Limitations On Subcontracting: “Affirmative Demonstration” Of Compliance Not Required

An offeror submitting a proposal for a set-aside solicitation ordinarily need not affirmatively demonstrate its intent to comply with the applicable limitation on subcontracting.

In a recent bid protest decision, the GAO confirmed that an offeror’s compliance with the limitations on subcontracting is presumed, unless the offeror’s proposal includes provisions that negate that presumption.

The GAO’s decision in NEIE Medical Waste Services, LLC, B-412793.2 (Aug. 5, 2016) involved a VA RFQ for the pick-up and disposal of medical waste.  The RFQ was issued as a SDVOSB set-aside.  Award was to to be made to the lowest-priced, technically-acceptable offeror.

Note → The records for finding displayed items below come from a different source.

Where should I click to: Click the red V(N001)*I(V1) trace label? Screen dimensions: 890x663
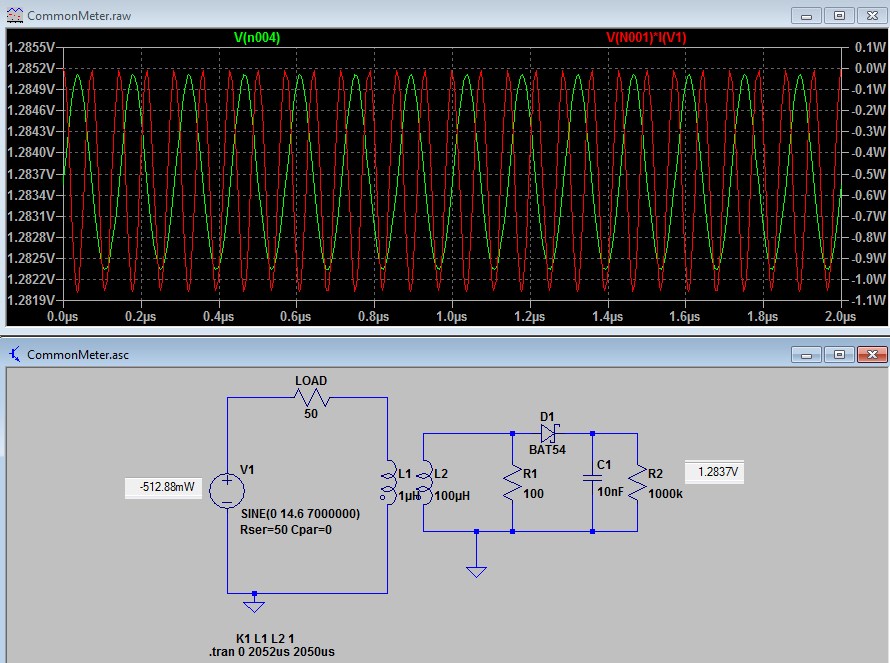tap(646, 37)
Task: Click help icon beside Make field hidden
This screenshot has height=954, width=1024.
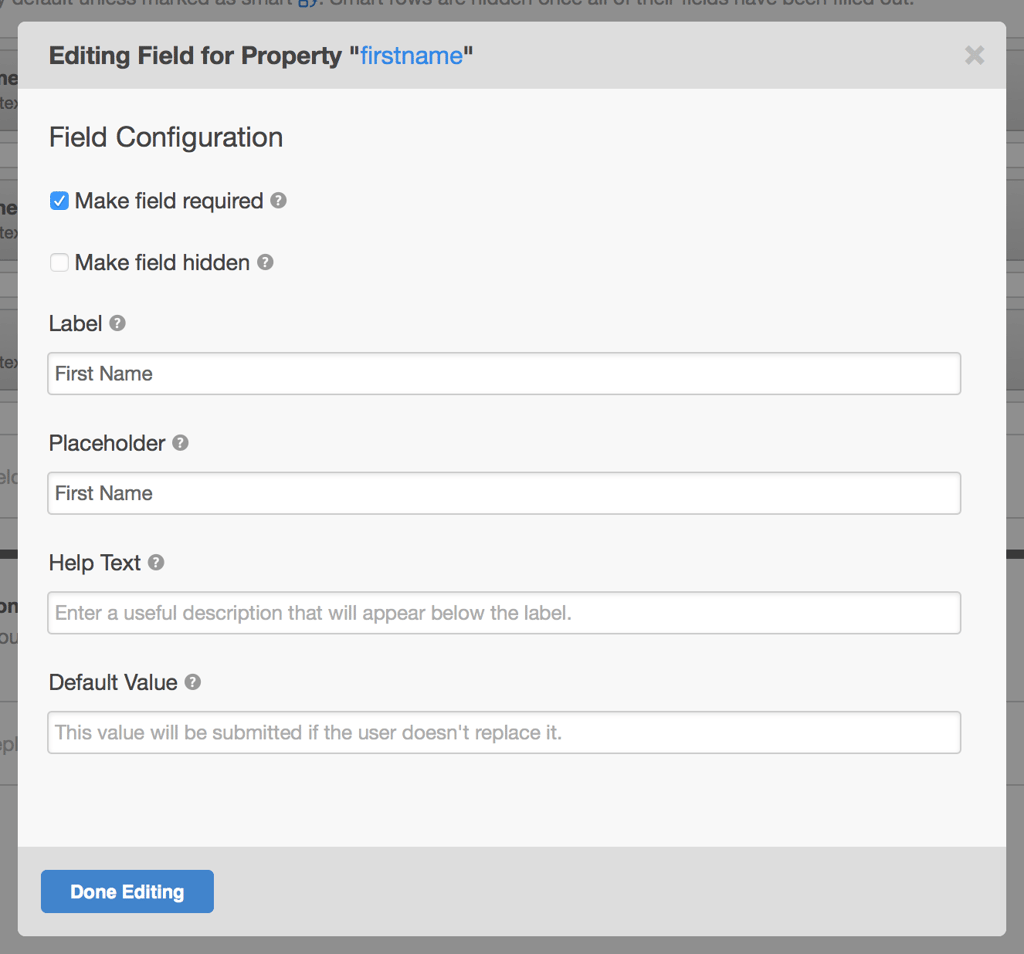Action: tap(265, 262)
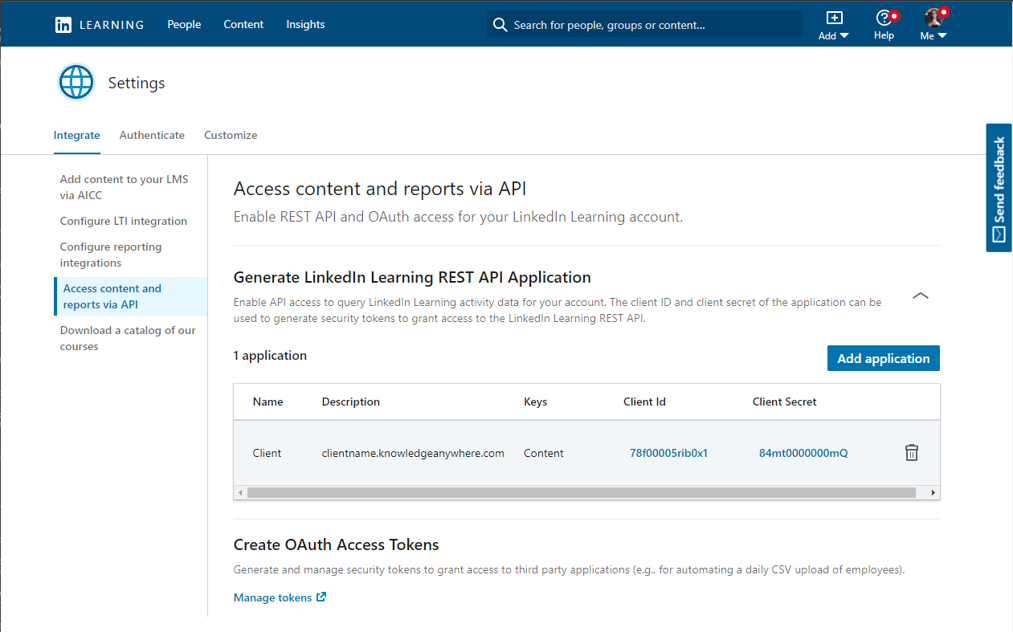
Task: Collapse the Generate REST API Application section
Action: click(x=920, y=295)
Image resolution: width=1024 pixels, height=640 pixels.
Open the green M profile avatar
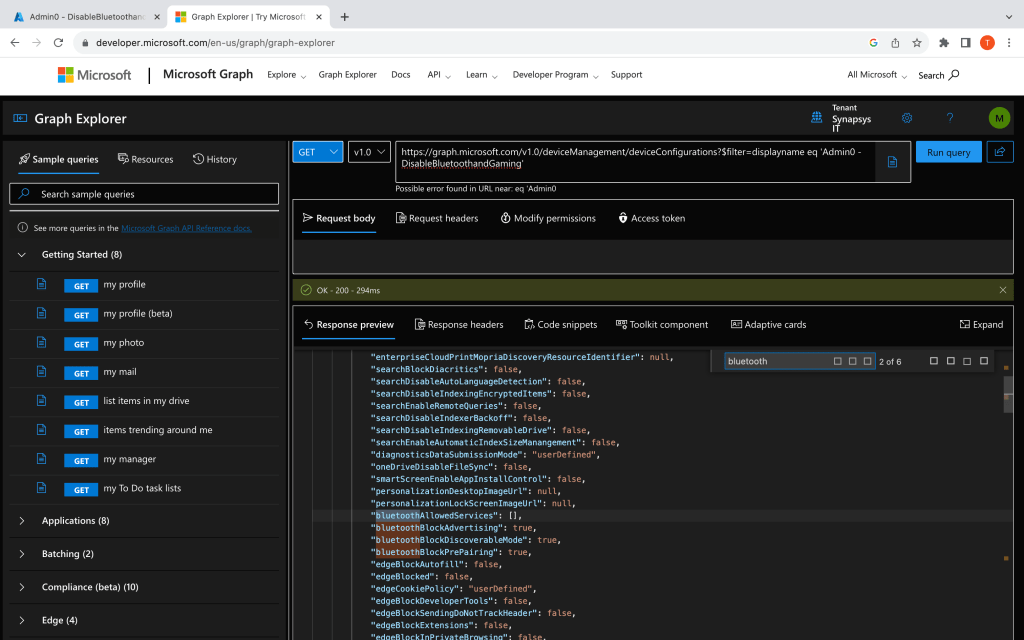[999, 118]
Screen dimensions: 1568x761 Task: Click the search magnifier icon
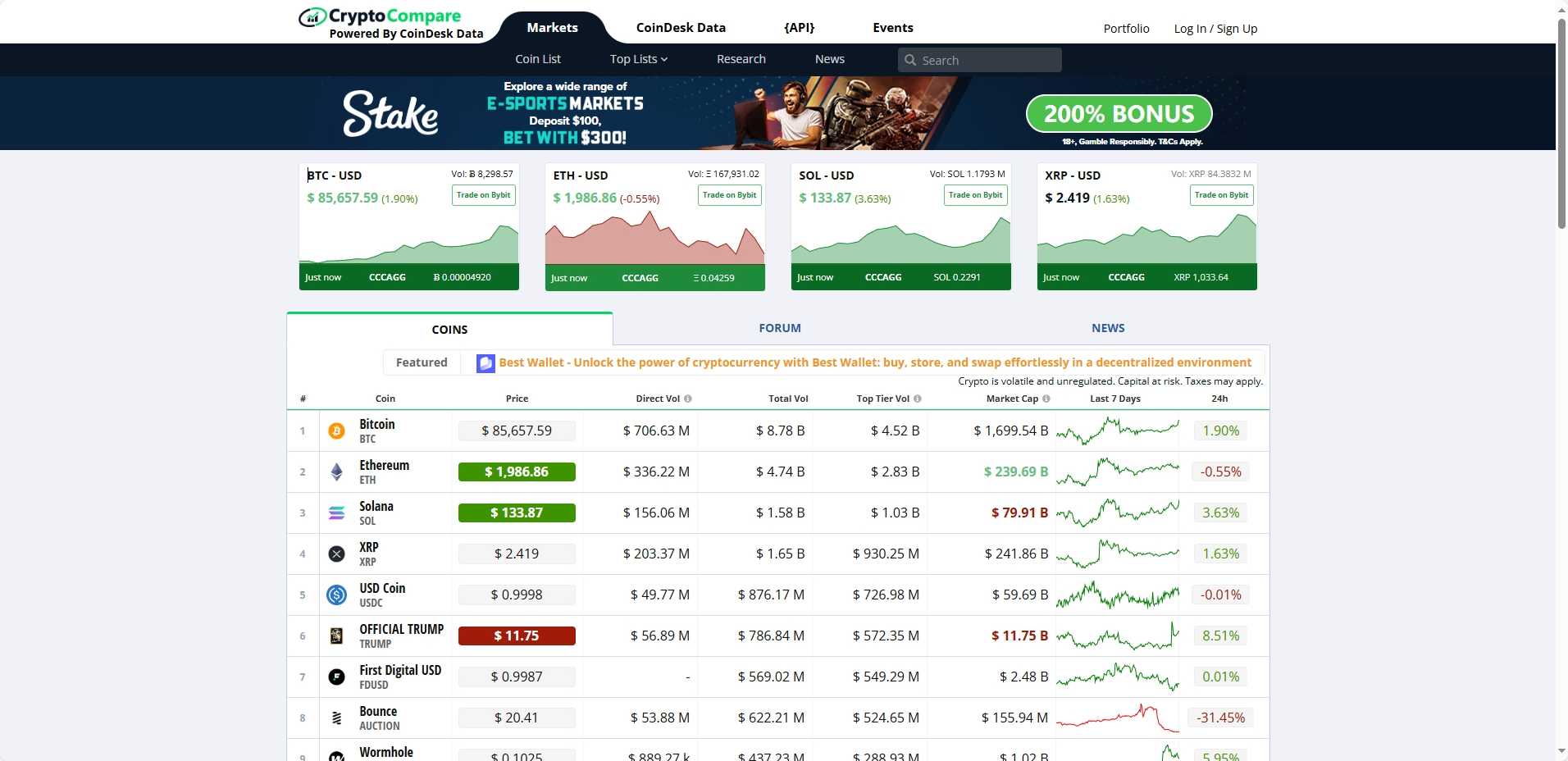[910, 59]
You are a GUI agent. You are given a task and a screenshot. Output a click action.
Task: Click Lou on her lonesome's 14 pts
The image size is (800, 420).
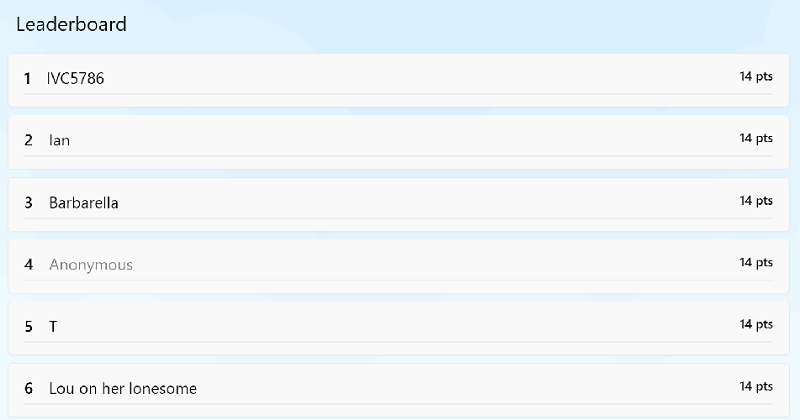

The RFQ included FAR 52.219-14 (Limitations on Subcontracting), which requires the contractor to agree that, in the performance of a contract for services (except construction), at least 50 percent of the cost of the contract performance incurred for personnel shall be expended on the employees of the prime contractor.  (Note: because the RFQ was a VA SDVOSB set-aside, the limitations on subcontracting probably should have been governed by VAAR 852.219-10 (VA Notice of Total Service-Disabled Veteran-Owned Small Business Set-Aside), which permits a SDVOSB prime contractor to satisfy its own performance obligations by subcontracting to other SDVOSBs.  For purposes of this protest, however, the differences between FAR 52.219-14 and VAAR 852.219-10 aren’t important).

The VA received three quotations.  After evaluating quotations, the VA announced that award would be made to REG Products, LLC.  An unsuccessful competitor, NEIE Medical Waste Services, LLC, subsequently filed a GAO bid protest.  NEIE contended, in part, that REG could not comply with the limitation on subcontracting because the VA’s Vendor Information Pages database indicated that REG had only one employee, and lacked sufficient experience or expertise to perform the requirement without relying on subcontractors.

The GAO wrote that “[a]n agency’s  judgment as to whether a small business offeror can comply with a limitation on subcontracting provision is generally a matter of responsibility and the contractor’s actual compliance with the provision is a matter of contract administration.”  Although the GAO ordinarily will not review such issues, “where a quotation, on its face, should lead an agency to the conclusion that an offeror has not agreed to comply with the subcontracting limitations, the matter is one of the quotation’s acceptability,” and is subject to review by the GAO.

However, the GAO explained, “[a]n offeror need not affirmatively demonstrate compliance with the subcontracting limitations in its proposal.”  Rather, “such compliance is presumed unless specifically negated by other language in the proposal.”  The protester “bears the burden of demonstrating that the awardee’s proposal should have led the agency to conclude that the awardee did not comply with the limitations.”

In this case, the GAO held, “NEIE has not met its burden.”  In that regard, NEIE “has identified nothing on the face of the awardee’s quotation that indicates that REG Products does not intend to comply with the subcontracting limitation.”  Instead, NEIE “expressly states that the RFQ’s terms and conditions were acceptable, without modification, deletion, or addition.”  In the absence of any language in the proposal negating the intent to comply with the limitation on subcontracting, “we find no basis to sustain this protest ground.”  The GAO denied NEIE’s protest.

The limitations on subcontracting are an essential component of the government’s set-aside programs, and violations can lead to severe consequences.  But as the NEIE Medical Waste Services case demonstrates, protesting an awardee’s intent to comply with the limitations on subcontracting requires more than speculation–it requires demonstrating that the awardee’s proposal, on its face, takes exception to the subcontracting limitations.